GIVEN RECORDS
"""
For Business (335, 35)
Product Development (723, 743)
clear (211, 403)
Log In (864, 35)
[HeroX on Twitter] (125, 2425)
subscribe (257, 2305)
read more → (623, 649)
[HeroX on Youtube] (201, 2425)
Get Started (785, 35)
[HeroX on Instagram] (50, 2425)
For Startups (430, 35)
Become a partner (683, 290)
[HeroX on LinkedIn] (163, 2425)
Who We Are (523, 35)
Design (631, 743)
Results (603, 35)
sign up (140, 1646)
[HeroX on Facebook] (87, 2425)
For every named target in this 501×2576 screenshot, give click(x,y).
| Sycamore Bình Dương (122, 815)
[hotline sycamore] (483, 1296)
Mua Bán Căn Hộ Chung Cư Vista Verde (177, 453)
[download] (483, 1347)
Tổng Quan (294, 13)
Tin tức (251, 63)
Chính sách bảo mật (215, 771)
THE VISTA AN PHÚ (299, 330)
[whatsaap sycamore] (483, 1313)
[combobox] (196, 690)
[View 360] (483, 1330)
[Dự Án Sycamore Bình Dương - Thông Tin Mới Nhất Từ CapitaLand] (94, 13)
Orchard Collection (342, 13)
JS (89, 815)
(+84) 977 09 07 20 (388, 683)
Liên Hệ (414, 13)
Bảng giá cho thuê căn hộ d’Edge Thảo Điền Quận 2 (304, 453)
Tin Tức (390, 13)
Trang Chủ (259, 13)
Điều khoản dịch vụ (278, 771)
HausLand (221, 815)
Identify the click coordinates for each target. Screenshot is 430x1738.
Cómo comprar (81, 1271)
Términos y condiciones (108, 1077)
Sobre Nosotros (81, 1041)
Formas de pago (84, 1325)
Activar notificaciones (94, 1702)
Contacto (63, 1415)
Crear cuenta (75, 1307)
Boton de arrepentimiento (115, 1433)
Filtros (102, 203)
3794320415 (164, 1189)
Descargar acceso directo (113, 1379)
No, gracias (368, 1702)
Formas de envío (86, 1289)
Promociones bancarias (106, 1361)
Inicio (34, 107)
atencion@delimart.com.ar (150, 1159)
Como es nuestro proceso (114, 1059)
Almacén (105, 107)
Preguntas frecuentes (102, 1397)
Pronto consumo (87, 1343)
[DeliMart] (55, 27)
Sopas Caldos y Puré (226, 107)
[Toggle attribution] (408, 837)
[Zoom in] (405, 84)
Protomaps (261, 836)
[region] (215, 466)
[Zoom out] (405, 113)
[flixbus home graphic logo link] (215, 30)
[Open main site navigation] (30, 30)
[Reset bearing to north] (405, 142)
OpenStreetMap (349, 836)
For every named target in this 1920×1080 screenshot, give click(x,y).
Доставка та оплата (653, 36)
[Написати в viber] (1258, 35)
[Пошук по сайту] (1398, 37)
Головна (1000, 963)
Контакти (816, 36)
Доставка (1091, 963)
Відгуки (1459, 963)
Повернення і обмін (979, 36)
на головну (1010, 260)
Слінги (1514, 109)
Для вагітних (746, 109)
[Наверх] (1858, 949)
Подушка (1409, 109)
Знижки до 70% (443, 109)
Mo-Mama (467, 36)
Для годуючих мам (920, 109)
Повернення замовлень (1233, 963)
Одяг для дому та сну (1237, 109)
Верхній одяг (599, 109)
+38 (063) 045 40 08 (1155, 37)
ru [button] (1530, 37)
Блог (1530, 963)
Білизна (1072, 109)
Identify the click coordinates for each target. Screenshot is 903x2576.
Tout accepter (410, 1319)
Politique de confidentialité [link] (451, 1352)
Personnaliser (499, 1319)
"""
TASK TO CARRY OUT
Using the entries above, extract exactly the span from the line with "Bảng giá cho" to the line with "[flixbus home graphic logo link] (215, 30)", both lines included; leave out everything else.

EXERCISE RESPONSE
Bảng giá cho thuê căn hộ d’Edge Thảo Điền Quận 2 (304, 453)
Tin Tức (390, 13)
Trang Chủ (259, 13)
Điều khoản dịch vụ (278, 771)
HausLand (221, 815)
Identify the click coordinates for each target. Screenshot is 430x1738.
Cómo comprar (81, 1271)
Términos y condiciones (108, 1077)
Sobre Nosotros (81, 1041)
Formas de pago (84, 1325)
Activar notificaciones (94, 1702)
Contacto (63, 1415)
Crear cuenta (75, 1307)
Boton de arrepentimiento (115, 1433)
Filtros (102, 203)
3794320415 (164, 1189)
Descargar acceso directo (113, 1379)
No, gracias (368, 1702)
Formas de envío (86, 1289)
Promociones bancarias (106, 1361)
Inicio (34, 107)
atencion@delimart.com.ar (150, 1159)
Como es nuestro proceso (114, 1059)
Almacén (105, 107)
Preguntas frecuentes (102, 1397)
Pronto consumo (87, 1343)
[DeliMart] (55, 27)
Sopas Caldos y Puré (226, 107)
[Toggle attribution] (408, 837)
[Zoom in] (405, 84)
Protomaps (261, 836)
[region] (215, 466)
[Zoom out] (405, 113)
[flixbus home graphic logo link] (215, 30)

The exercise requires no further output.